Representantes se reúnem a partir deste sábado para discutir o fim das hostilidades, enquanto Trump adverte que ‘navios estão carregados’ caso diálogo falhe
Neste sábado, 11 de abril de 2026, representantes dos Estados Unidos e do Irã iniciam uma rodada crucial de negociações em Islamabad, no Paquistão. O encontro ocorre sob a mediação do primeiro-ministro paquistanês, Shehbaz Sharif, e visa consolidar um cessar-fogo que interrompa a escalada militar que atingiu níveis alarmantes no Oriente Médio nas últimas semanas.
O clima antes do início das conversas, no entanto, é de extrema tensão. Na sexta-feira (10), o presidente Donald Trump elevou o tom em entrevista ao New York Post, afirmando que os EUA estão “carregando os navios com as melhores munições” para o caso de as tratativas fracassarem. Trump indicou que o resultado das negociações poderá ser conhecido em um prazo de 24 horas, mantendo a pressão sobre o regime de Teerã.
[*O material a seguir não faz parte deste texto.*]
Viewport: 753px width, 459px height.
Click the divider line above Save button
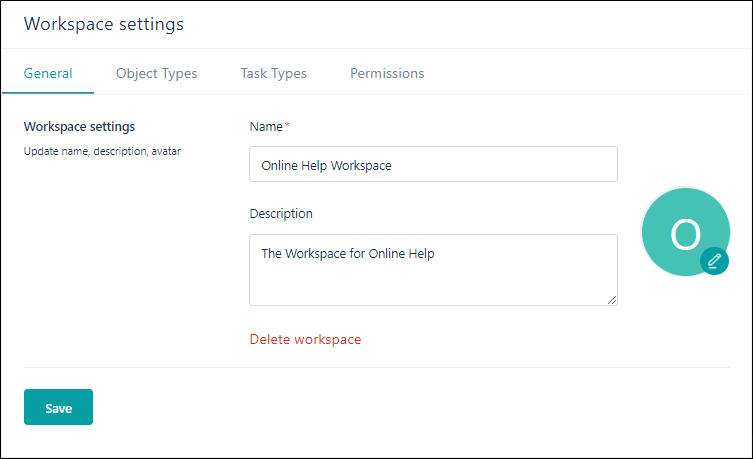377,368
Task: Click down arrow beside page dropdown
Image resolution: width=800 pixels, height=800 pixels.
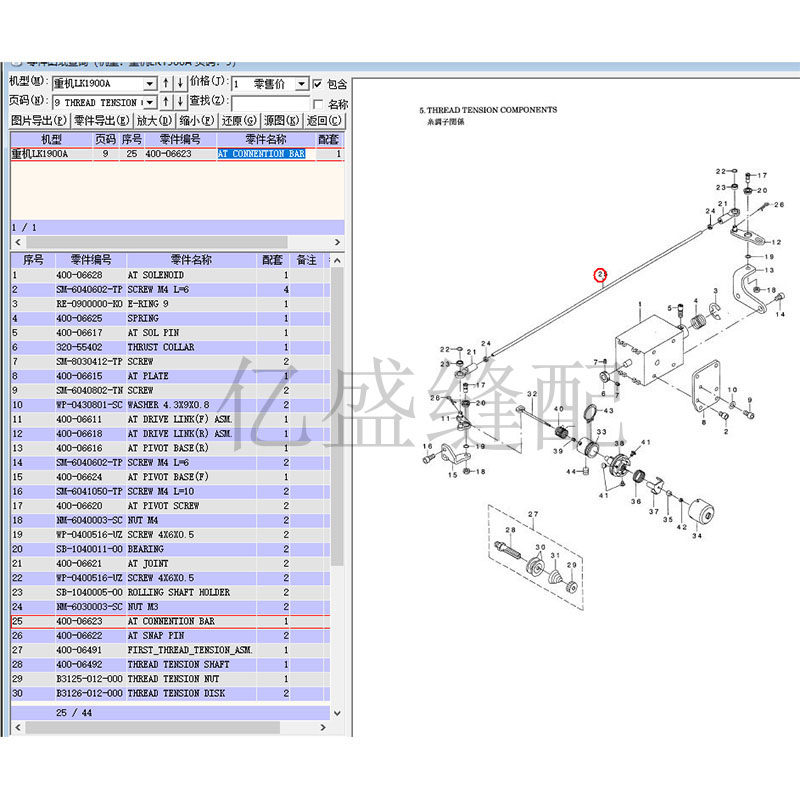Action: [181, 102]
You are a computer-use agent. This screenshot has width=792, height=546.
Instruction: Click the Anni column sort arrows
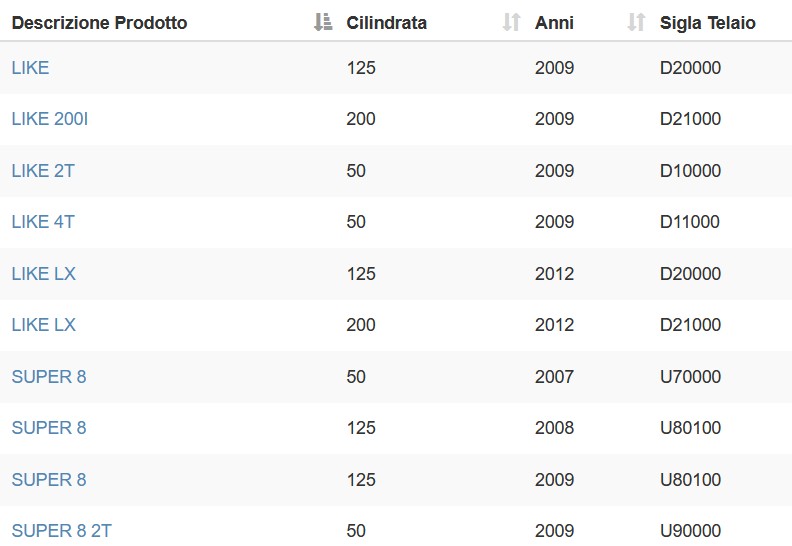click(636, 22)
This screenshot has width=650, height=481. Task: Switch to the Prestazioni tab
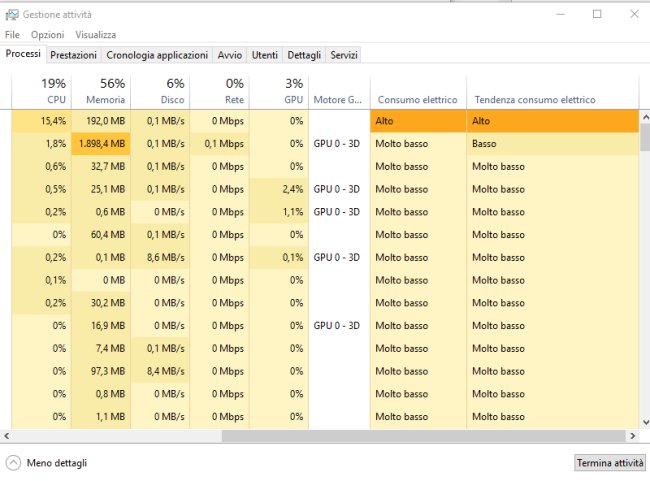73,55
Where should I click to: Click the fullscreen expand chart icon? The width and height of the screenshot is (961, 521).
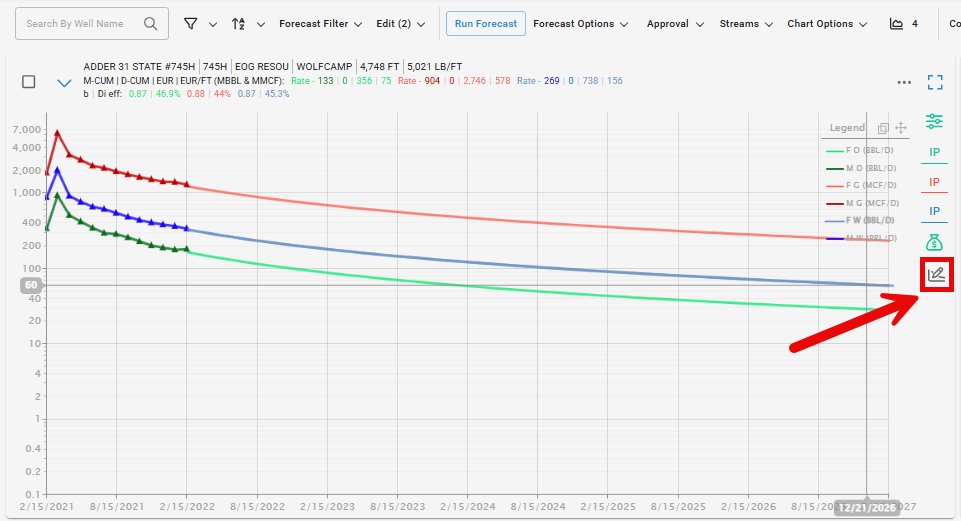(935, 82)
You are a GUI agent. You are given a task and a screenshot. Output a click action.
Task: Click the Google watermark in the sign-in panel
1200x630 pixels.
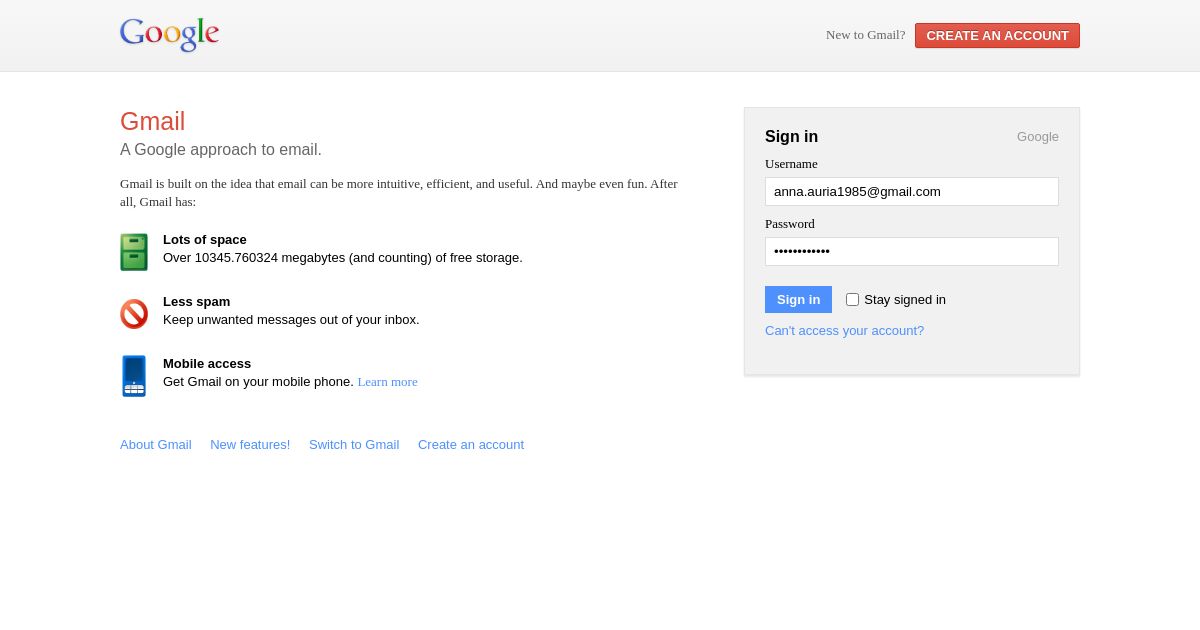coord(1037,137)
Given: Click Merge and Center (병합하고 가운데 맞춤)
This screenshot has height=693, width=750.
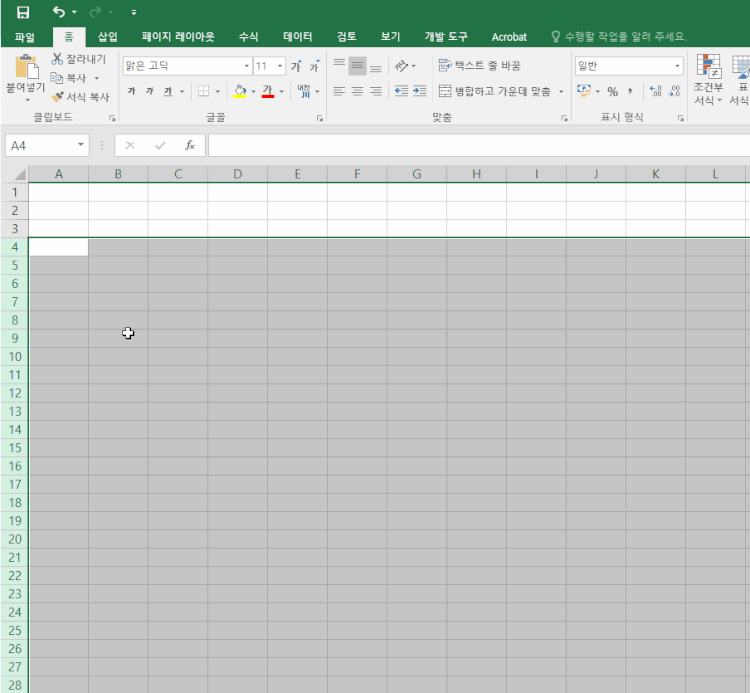Looking at the screenshot, I should [x=494, y=91].
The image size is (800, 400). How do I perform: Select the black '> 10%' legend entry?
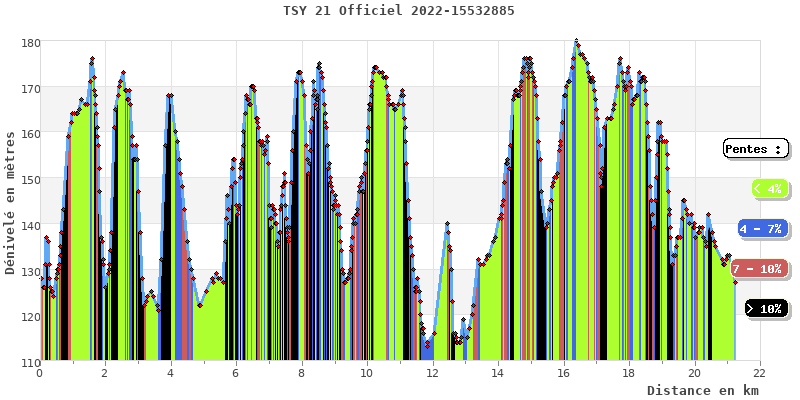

O Irã, por sua vez, encara as conversas com ceticismo e impôs condições rígidas para o avanço do diálogo. Entre os pontos apresentados por Teerã estão a liberação de ativos iranianos bloqueados no exterior, a suspensão de sanções econômicas e a exigência de que Israel interrompa os bombardeios no Líbano. A agência semioficial Tasnim chegou a afirmar que as conversas deste sábado poderiam ser canceladas caso os ataques israelenses contra o Hezbollah não cessem.
Um dos temas centrais na mesa de negociações é o controle do Estreito de Ormuz. O Irã exige a manutenção de sua soberania sobre a via marítima, por onde passa grande parte do petróleo mundial, enquanto os EUA deram ultimatos para a reabertura total da passagem sob ameaça de ataques em larga escala. A mediação paquistanesa tenta construir um meio-termo que inclua o fim dos ataques em todas as frentes, inclusive no Líbano, onde o conflito já deixou milhares de vítimas.
O sucesso desta rodada de negociações é visto pela comunidade internacional como a última oportunidade de evitar uma guerra total na região. Enquanto os diplomatas se reúnem em Islamabad, as forças militares de ambos os lados permanecem em prontidão máxima, evidenciando que o cessar-fogo atual é extremamente volátil e depende do desenrolar das próximas horas.